* **What the task requires**
Reproduce word for word the lines of the records from the one containing "Viewport: 1624px width, 680px height." through the end of the records, leaving out the pictures.

* **Excerpted data**
☆ ☆ ☆
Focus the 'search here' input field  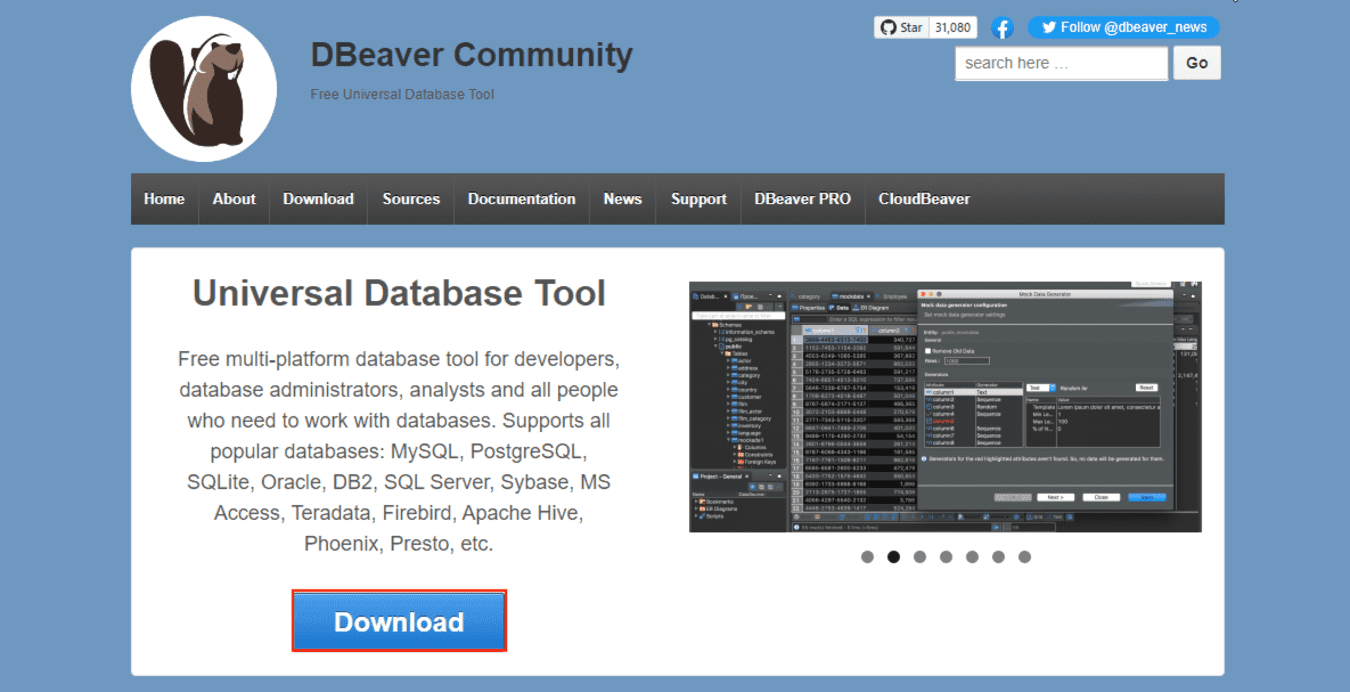pos(1060,63)
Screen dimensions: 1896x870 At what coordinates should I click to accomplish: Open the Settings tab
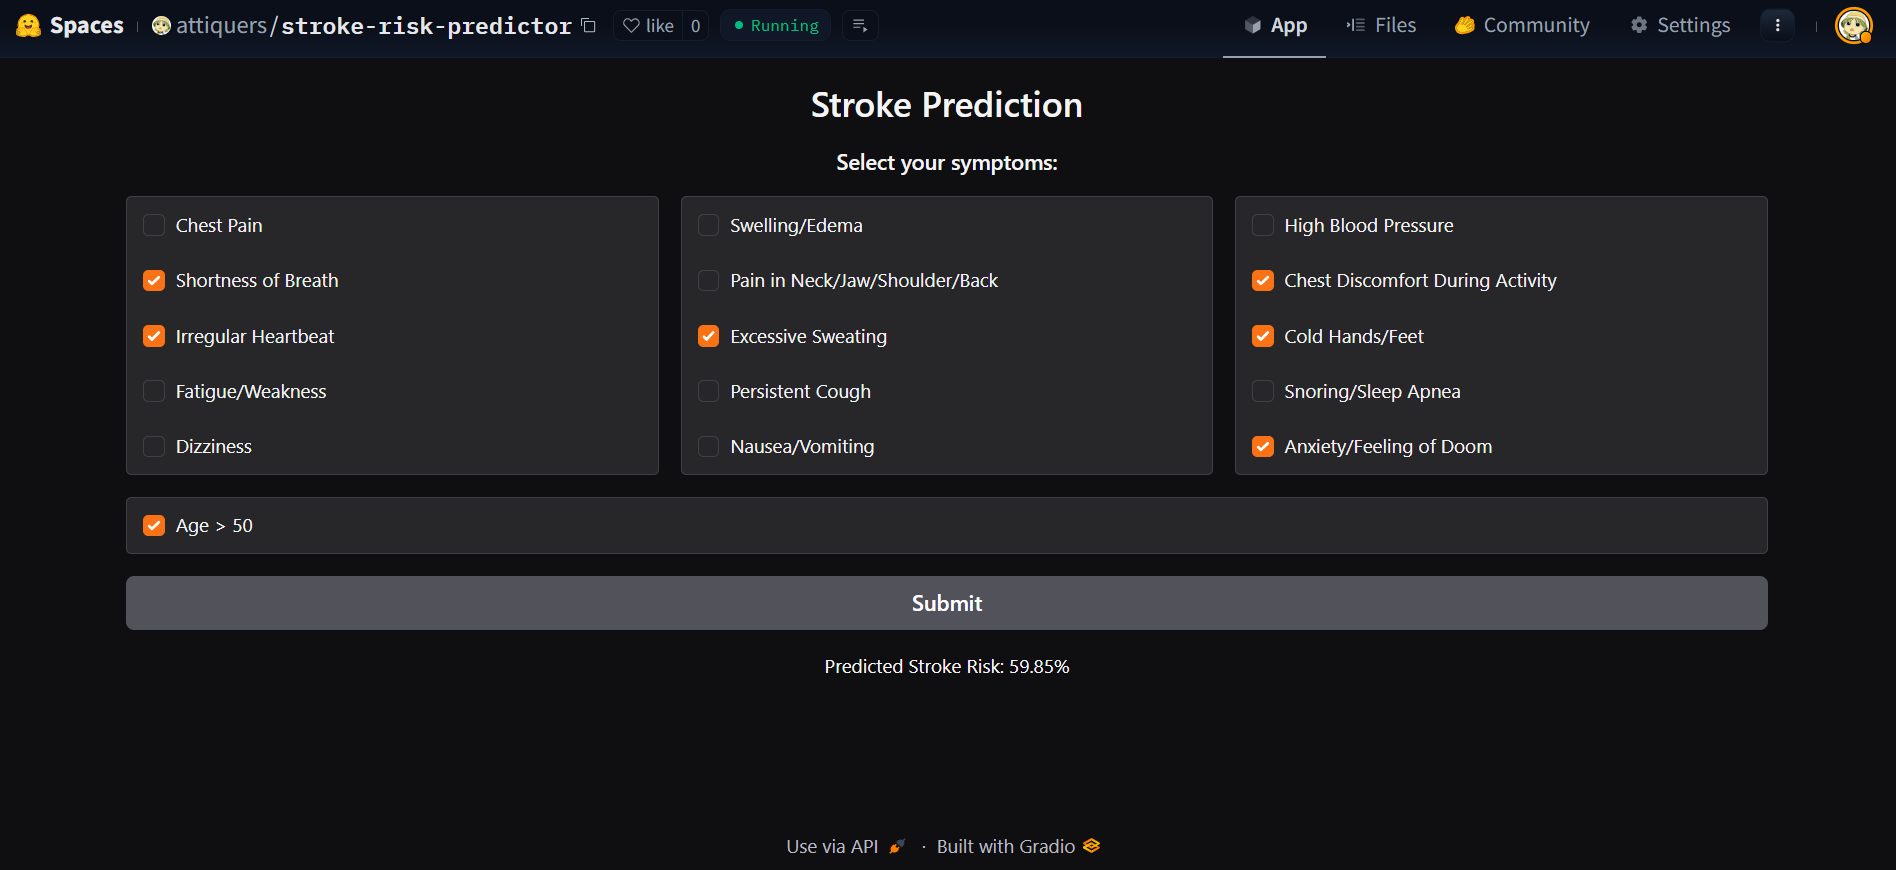pos(1680,26)
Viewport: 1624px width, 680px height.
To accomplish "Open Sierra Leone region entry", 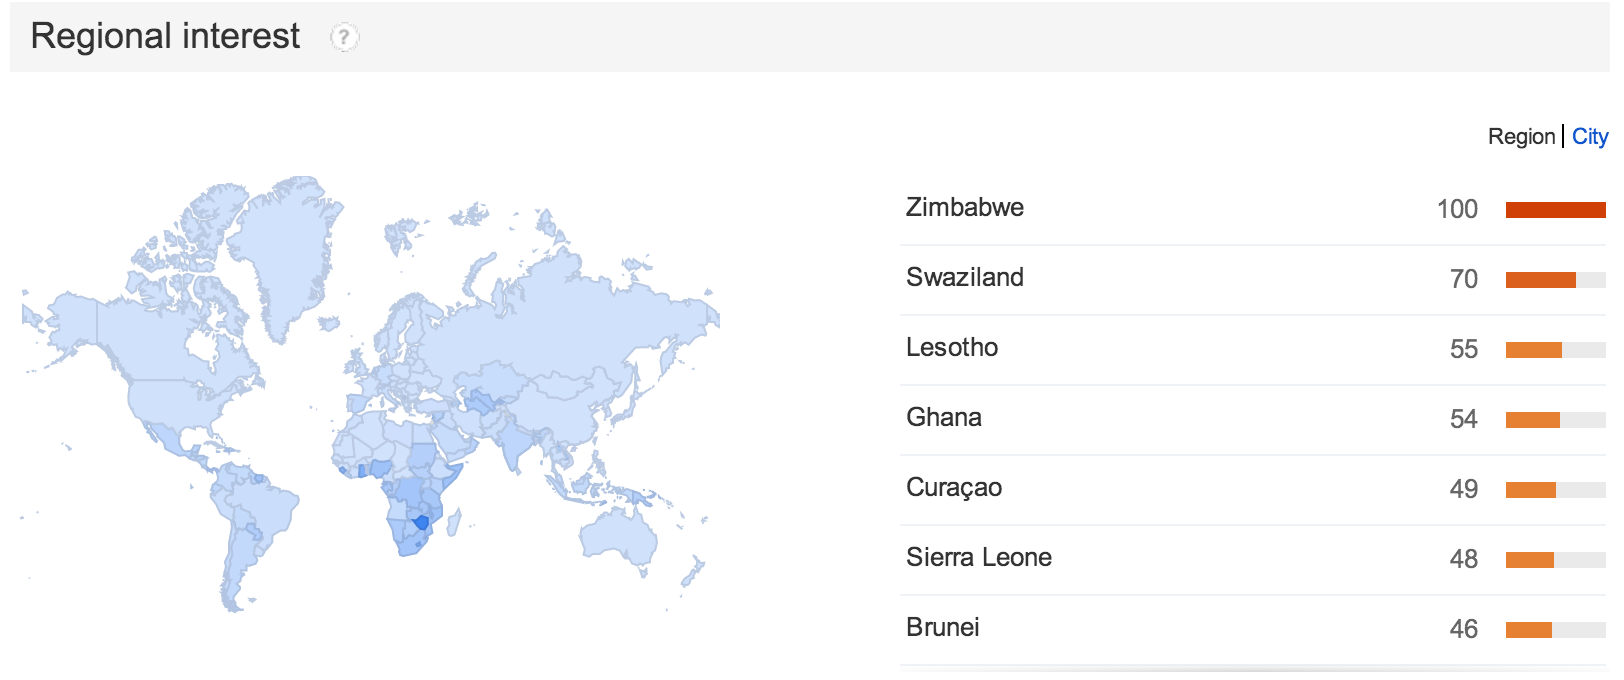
☆ ☆ ☆
* **Result below**
Viewport: 1624px width, 680px height.
To accomplish "Open Sierra Leone region entry", 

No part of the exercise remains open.